How do you plan a site worthy of a world-class playwright?  

On Friday, October 22, students in the landscape architecture program at Mississippi State University took a literary turn.  Under the direction of their professor, Robert Brzuscek, they had been studying the life and work of playwright Tennessee Williams. Williams' birthplace, the former Episcopal rectory now situated on Main Street in Columbus, Mississippi, had recently been renovated as a state welcome center and museum, but the large lot surrounding the house at the top of River Hill was essentially a blank parking lot.  

Brzuscek engaged a scholar, a director, the organizer of the Tennessee Williams festival, a publisher--all as judges for plans produced by eleven teams of juniors and seniors at MSU.  What a tall order:  the students tried to reinterpret Williams' life or legacy into built form on a large city lot.  The results included creative solutions that spanned the gamut from abstract to literal, treating the property as a narrative, with scenes or acts, to a reinterpretation of a Victorian garden.  Streetcars (for Streetcar Named Desire), glass sculptures (as in Glass Menagerie), intermixed with real-world concerns, such as paved areas that could double as festival gathering places.  All told, a successful project for the world-class writer who deserves world-class memorialization.

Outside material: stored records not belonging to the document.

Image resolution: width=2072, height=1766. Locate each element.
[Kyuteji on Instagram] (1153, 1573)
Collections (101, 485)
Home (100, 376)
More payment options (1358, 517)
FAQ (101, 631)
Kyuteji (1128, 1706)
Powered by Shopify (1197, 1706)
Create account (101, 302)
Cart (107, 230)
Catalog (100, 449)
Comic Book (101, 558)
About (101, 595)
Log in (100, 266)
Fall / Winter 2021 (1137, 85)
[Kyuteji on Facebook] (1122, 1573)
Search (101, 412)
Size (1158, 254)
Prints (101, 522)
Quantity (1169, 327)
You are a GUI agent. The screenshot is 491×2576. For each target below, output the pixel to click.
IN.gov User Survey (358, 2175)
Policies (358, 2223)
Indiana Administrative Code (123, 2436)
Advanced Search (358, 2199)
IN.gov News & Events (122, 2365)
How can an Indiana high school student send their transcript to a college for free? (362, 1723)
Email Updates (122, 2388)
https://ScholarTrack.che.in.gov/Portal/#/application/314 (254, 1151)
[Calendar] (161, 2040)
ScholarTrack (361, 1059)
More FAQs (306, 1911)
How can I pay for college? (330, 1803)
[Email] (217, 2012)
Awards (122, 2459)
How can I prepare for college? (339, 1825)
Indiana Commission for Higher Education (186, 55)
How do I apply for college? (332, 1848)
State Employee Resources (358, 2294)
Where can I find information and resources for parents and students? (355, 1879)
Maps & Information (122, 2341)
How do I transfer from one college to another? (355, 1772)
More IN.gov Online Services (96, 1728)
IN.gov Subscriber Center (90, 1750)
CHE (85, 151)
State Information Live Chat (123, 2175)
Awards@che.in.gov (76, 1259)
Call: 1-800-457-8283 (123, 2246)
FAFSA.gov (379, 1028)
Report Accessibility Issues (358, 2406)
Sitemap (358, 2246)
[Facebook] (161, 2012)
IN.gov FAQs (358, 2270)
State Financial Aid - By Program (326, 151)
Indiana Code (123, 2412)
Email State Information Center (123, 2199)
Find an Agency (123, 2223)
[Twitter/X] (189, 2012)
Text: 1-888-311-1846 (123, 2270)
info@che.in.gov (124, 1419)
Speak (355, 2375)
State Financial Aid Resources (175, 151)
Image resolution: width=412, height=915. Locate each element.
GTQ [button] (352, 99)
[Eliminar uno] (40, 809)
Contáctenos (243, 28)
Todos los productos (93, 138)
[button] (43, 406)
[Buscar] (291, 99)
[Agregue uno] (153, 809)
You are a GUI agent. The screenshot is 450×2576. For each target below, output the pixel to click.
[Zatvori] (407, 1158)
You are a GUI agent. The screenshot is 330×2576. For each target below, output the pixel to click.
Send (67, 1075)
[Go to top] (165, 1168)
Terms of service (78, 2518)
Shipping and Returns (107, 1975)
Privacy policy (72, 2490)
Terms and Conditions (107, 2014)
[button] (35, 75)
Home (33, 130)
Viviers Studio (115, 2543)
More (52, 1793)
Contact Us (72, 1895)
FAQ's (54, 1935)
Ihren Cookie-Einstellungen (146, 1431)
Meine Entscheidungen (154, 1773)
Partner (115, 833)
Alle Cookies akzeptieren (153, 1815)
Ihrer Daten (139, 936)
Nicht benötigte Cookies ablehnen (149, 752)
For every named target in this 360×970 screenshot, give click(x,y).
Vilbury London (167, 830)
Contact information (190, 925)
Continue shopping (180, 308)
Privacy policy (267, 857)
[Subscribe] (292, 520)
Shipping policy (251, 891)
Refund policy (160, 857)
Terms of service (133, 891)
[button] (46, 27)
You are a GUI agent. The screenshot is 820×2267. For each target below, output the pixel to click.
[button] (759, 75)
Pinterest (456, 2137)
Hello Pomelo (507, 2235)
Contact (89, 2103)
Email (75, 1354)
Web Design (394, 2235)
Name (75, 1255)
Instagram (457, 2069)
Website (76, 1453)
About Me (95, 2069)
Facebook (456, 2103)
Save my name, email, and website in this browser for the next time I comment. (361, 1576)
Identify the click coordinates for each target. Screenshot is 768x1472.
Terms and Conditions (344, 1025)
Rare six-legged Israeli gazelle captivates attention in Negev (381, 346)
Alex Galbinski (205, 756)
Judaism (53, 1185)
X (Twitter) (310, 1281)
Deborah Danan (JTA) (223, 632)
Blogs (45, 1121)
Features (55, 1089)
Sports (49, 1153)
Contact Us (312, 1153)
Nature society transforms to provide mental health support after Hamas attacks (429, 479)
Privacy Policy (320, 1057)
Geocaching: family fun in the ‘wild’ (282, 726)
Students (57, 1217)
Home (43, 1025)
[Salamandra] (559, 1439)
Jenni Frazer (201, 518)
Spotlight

Presentations took place in the upper floor of the former Elks Club, directly across the street from the Williams welcome center. On the juror's first row sat Columbus native and newspaper editor and publisher (and the well-known photographer/cultural documentarian) Birney Imes.  Imes is encouraging the development of the real site, working with landscape architect Patrick Alexander, so some ideas gleaned from the jury may find expression on the actual property.  

In the panoply of great artists Mississippi has produced for the larger nation and the world, Williams' contributions loom large.  Although he only spent his earliest years at the rectory, the arch-Southernness of Columbus, even its diction inflected his life's work.  The time has arrived for this urban memorial.